Preoperative evaluation
  • Review patient medical records for risk factors like:

    –Substance abuse or use

    –Previous history of intraoperative awareness

    –History of difficult intubation

    –Chronic pain patients using high doses of opioids

    –ASA IV/V

    –Limited haemodynamic reserve

  • Interview patient

    –Obtain history regarding previous experience with anaesthetics

  • Determine other potential risk factors

    –Cardiac surgery

    –Caesarean section

    –Trauma surgery

    –Emergency surgery

    –Decreased anaesthetic doses in the presence of paralysis

    –Planned use of muscle relaxants during general anaesthesia

    –Planned use of nitrous oxide- opioid anaesthesia

  • Patients at high risk should be informed of the possibility of intraoperative awareness when circumstances permit.

Pre-induction phase of anaesthesia
  • Adhere to checklist protocol for checking of anaesthesia machine and equipment

  • Check proper functioning of intravenous access, infusion pumps, connections and backflow valves.

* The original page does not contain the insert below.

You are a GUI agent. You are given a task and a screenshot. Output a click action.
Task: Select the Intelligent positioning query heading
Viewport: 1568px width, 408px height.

  • Decision to administer benzodiazepines prophylactically should be made on a case to case basis.

  • Intra-operative monitoring

  • Use multiple modalities to monitor depth of anaesthesia

    – Clinical techniques (e.g. purposeful or reflex movement)

    – Conventional monitoring systems (e.g. ECG, BP, EtCO2 etc.)

    – Brain function monitoring not routinely indicated for all general anaesthesia cases and should be used for

    selected patients (e.g. light anaesthesia)

Postoperative Management
  • Interview patient following the adverse event and offer counselling/ psychological support.

  • Initiate occurrence report for quality management.